## Stored items
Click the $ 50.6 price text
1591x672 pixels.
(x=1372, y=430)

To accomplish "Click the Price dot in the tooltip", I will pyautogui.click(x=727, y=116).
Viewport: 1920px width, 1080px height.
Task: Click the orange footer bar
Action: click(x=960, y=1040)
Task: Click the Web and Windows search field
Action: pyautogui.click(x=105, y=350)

## WHAT THE EXERCISE ASKS
The full set of entries must be printed again without any alteration.

## FINISHED TASK
Click the $ 50.6 price text
1591x672 pixels.
(x=1372, y=430)

To accomplish "Click the Price dot in the tooltip", I will pyautogui.click(x=727, y=116).
Viewport: 1920px width, 1080px height.
Task: Click the orange footer bar
Action: click(x=960, y=1040)
Task: Click the Web and Windows search field
Action: pyautogui.click(x=105, y=350)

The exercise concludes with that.